Many aspects of later African American music trace their roots to the distinctive features of slave music. These include songs with such elements as intricate rhythm patterns, off key notes (or what are technically called blues notes, bent notes, and elisions), the incorporation of hums, moans, and vocables (sounds without a distinct meaning), foot patting, and a strong rhythmic drive. Among the distinctly African elements that persisted in slave music were irregular rhythms and tones, a rasping voice, a call and response pattern (with a leader improvising calls and the group responding), and a combination of sound and bodily movement.
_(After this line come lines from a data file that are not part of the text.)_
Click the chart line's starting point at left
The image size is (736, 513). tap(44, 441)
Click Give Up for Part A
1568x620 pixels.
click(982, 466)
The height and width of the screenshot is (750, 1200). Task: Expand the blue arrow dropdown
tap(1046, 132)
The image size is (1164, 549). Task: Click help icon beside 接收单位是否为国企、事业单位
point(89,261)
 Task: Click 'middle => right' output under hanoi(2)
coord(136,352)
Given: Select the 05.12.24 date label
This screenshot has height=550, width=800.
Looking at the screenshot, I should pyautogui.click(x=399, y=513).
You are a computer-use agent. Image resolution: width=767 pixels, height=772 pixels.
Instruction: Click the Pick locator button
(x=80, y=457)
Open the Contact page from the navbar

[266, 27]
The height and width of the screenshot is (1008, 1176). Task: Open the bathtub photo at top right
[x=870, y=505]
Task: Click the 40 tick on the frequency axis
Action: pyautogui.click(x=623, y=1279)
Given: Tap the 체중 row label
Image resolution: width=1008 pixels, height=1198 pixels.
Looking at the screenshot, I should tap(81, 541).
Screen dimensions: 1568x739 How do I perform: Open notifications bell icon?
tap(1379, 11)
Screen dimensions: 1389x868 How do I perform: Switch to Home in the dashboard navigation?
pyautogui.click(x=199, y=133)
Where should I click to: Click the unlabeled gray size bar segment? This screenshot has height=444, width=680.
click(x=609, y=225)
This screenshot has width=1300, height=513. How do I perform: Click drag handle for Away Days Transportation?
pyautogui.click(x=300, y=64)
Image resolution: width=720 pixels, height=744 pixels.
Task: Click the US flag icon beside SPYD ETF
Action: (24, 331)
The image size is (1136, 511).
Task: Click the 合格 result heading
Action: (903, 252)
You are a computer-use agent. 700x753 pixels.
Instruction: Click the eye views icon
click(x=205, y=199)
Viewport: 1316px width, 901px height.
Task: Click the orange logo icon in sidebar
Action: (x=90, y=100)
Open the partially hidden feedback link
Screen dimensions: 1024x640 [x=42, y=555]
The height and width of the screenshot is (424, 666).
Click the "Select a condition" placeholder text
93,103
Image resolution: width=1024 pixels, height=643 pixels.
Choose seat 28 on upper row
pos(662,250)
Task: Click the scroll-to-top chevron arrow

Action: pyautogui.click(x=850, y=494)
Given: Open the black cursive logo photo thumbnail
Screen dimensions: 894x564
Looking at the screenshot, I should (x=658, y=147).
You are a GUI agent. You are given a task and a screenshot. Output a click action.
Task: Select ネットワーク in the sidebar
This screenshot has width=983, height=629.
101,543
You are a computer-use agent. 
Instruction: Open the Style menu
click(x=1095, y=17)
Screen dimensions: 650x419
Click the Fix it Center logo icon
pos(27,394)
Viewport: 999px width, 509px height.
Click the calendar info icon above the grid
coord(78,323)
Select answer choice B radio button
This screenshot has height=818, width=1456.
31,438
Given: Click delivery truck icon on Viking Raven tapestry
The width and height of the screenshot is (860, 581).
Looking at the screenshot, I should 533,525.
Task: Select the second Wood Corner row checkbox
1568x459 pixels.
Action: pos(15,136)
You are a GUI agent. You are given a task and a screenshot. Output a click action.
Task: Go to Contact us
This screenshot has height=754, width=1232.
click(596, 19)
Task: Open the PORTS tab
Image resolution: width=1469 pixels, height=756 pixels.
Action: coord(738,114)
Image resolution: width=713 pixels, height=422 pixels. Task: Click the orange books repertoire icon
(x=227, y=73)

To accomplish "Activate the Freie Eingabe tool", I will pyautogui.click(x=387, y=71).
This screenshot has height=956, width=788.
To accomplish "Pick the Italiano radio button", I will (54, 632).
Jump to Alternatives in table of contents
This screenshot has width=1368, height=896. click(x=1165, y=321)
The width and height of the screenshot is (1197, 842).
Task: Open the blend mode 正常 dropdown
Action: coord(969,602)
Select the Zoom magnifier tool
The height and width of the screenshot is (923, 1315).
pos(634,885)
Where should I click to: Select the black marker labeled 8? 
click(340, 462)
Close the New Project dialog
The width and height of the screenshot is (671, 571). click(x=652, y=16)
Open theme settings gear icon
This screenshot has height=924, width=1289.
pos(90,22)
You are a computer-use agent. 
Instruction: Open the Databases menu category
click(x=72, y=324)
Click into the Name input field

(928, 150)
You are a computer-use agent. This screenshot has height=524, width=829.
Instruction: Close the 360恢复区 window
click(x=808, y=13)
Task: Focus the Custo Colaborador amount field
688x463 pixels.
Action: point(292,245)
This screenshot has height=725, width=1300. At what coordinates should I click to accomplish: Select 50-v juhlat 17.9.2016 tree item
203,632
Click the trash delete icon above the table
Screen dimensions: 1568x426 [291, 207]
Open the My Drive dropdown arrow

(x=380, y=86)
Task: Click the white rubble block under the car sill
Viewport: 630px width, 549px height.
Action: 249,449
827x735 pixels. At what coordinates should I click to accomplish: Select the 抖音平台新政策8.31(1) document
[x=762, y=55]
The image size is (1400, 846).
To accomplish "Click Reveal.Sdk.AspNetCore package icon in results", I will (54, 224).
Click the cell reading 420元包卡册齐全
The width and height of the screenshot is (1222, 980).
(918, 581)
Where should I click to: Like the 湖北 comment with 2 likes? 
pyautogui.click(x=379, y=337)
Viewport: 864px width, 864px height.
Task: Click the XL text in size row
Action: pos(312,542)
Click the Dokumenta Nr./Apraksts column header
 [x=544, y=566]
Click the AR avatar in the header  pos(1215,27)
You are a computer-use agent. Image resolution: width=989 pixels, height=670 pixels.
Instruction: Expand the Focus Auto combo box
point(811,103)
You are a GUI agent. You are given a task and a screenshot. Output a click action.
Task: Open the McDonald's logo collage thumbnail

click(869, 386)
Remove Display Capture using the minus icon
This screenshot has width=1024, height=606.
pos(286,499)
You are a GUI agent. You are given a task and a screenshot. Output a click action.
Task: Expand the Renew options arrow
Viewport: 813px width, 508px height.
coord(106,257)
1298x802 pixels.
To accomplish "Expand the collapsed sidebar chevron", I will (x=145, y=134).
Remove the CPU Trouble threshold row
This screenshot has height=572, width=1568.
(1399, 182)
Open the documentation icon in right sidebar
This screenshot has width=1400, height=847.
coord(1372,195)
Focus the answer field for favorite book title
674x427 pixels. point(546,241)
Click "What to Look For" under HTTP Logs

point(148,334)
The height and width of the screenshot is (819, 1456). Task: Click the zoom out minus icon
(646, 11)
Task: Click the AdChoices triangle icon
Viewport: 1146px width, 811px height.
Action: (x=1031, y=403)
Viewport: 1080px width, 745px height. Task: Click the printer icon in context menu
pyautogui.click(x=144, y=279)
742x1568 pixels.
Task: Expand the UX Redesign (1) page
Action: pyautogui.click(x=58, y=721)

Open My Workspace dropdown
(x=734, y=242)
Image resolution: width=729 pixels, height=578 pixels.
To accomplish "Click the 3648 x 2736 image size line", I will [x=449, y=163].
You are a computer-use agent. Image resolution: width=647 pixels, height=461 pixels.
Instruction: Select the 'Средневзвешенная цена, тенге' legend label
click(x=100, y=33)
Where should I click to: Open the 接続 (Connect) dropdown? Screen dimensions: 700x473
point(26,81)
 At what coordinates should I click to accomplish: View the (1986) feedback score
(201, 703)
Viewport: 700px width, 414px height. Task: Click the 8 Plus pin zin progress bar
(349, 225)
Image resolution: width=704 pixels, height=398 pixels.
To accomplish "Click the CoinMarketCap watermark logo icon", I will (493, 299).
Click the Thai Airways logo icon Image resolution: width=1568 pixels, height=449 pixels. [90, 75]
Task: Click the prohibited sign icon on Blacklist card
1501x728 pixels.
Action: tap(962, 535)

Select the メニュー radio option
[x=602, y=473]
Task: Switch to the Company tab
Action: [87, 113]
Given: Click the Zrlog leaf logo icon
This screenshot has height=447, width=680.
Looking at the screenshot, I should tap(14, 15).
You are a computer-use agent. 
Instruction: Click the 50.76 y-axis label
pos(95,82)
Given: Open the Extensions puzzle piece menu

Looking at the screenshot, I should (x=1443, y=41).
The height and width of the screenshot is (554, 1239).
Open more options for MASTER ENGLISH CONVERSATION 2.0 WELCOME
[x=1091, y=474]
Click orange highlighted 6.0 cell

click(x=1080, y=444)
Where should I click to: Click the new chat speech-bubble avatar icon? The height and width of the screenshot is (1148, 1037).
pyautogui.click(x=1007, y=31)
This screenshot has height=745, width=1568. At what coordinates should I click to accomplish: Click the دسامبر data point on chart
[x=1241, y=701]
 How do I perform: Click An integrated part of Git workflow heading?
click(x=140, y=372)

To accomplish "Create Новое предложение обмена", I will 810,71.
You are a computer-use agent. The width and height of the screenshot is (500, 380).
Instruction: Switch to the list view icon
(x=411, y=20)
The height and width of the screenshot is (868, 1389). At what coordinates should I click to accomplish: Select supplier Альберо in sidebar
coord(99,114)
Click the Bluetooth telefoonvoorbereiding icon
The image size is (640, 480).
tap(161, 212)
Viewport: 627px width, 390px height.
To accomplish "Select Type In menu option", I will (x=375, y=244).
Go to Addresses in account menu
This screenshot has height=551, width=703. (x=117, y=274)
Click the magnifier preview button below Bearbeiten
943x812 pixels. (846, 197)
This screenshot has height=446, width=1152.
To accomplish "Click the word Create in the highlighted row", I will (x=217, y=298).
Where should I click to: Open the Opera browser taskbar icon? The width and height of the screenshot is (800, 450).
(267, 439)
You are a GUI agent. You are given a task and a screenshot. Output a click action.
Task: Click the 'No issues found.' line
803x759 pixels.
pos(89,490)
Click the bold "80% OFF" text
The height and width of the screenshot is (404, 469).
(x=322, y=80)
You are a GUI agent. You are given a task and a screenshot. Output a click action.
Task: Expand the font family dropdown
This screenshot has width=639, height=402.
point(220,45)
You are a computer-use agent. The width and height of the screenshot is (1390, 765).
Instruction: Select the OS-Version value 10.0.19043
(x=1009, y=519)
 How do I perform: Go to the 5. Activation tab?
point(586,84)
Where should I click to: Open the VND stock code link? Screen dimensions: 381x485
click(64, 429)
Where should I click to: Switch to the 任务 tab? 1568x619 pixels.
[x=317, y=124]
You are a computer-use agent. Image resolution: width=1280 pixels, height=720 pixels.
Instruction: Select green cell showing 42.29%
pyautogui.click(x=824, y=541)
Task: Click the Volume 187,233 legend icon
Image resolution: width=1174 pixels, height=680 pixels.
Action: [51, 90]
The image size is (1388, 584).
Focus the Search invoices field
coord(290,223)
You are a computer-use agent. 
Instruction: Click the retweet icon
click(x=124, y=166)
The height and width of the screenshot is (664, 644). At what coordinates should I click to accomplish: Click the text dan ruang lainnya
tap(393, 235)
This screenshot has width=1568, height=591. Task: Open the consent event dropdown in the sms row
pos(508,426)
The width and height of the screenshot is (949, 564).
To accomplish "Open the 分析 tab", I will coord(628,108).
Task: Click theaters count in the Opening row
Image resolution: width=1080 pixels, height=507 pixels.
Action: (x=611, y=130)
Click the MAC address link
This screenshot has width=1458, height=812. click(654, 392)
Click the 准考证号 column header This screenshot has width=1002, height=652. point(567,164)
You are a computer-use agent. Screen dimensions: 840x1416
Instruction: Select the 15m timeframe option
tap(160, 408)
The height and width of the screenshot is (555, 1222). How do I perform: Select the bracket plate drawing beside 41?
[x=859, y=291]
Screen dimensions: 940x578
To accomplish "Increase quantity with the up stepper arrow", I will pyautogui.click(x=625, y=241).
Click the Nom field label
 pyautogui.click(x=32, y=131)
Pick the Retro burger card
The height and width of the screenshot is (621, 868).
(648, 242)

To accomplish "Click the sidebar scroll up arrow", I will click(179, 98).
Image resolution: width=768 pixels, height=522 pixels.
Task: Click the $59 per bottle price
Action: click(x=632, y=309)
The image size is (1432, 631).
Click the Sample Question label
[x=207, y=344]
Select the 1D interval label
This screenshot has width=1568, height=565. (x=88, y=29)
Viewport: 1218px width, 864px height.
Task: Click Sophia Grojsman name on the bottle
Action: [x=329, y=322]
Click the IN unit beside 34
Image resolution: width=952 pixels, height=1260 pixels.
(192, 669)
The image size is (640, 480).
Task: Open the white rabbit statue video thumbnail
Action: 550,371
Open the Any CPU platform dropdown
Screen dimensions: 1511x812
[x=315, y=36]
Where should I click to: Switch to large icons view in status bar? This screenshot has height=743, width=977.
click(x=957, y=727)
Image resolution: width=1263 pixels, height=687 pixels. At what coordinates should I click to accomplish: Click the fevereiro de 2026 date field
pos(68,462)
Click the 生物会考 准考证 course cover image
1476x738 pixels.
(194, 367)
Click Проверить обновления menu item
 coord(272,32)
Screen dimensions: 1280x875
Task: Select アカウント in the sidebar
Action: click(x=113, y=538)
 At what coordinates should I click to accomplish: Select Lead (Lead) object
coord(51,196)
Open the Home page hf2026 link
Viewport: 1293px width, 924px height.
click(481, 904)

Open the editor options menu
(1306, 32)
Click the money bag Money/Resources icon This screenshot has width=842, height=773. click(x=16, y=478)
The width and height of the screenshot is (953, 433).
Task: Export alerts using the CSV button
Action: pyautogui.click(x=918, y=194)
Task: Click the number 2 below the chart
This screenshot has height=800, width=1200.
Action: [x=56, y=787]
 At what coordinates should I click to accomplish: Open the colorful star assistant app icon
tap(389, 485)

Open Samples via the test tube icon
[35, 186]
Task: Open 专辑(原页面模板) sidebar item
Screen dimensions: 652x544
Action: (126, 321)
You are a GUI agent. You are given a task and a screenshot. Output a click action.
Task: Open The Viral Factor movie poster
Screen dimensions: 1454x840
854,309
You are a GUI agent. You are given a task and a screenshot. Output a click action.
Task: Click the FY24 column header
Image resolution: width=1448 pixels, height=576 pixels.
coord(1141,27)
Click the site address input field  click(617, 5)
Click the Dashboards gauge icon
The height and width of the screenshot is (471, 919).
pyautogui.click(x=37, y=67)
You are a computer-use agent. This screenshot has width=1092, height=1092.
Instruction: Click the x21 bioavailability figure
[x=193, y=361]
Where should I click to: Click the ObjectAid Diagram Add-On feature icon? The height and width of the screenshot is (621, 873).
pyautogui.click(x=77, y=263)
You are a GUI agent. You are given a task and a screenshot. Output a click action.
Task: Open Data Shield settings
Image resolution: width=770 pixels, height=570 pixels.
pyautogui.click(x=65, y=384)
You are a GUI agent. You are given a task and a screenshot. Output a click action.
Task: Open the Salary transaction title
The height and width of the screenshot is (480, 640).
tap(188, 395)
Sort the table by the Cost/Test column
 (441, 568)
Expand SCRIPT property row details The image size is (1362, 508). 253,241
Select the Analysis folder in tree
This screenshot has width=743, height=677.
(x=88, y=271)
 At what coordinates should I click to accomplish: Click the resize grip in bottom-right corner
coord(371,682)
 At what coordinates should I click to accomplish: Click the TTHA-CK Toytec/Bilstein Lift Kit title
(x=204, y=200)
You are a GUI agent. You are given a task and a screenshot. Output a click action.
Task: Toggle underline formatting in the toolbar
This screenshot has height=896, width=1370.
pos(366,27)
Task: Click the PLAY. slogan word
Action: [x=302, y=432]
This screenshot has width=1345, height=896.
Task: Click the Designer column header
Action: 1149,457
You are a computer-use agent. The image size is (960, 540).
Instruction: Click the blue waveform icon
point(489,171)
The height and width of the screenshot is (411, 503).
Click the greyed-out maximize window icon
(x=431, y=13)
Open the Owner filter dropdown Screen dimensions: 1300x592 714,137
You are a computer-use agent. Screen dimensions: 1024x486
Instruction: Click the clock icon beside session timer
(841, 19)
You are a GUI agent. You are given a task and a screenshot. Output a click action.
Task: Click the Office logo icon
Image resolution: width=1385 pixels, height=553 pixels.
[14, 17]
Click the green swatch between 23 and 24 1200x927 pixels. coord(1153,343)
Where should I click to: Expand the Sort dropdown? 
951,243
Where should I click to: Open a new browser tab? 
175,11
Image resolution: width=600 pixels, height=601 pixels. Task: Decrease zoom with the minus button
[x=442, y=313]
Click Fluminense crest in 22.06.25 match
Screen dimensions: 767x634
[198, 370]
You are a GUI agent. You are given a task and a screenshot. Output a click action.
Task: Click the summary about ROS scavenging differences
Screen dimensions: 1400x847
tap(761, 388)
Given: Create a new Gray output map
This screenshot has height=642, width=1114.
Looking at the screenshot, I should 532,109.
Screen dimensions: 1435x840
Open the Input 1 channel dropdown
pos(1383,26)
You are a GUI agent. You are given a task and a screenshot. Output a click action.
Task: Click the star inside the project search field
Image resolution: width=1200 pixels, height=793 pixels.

Also, as in Africa, slaves used music for a wide variety of purposes. Music was incorporated into religious ceremonies and celebrations. It helped coordinate work. And music was used to comment on slave masters.
Slave music took diverse forms. Although the Negro spirituals are the best known form of slave music, in fact secular music was as common as sacred music. There were field hollers, sung by individuals, work songs, sung by groups of laborers, and satirical songs. Interestingly, there are no pre-Civil War references to narrative songs among slaves, suggesting that the blues ballad was a post-Civil War innovation.
Above all, there was a rich religious music. Shouts fused dance, percussion, and song and might last for hours. Singers formed a ring around which they shuffled. But it was the "sorrow songs" that were the most influential form of musical expression under slavery. Some slave songs were joyous and exuberant. Others were sorrowful. All were deeply expressive. Frederick Douglass would observe:
I have often been utterly astonished, since I came to the north, to find persons who could speak of the singing among slaves, as evidence of their contentment and happiness. It is impossible to conceive of a greater mistake. Slaves sing most when they are most unhappy. The songs of the slave represent the sorrows of his heart… At least, such is my experience.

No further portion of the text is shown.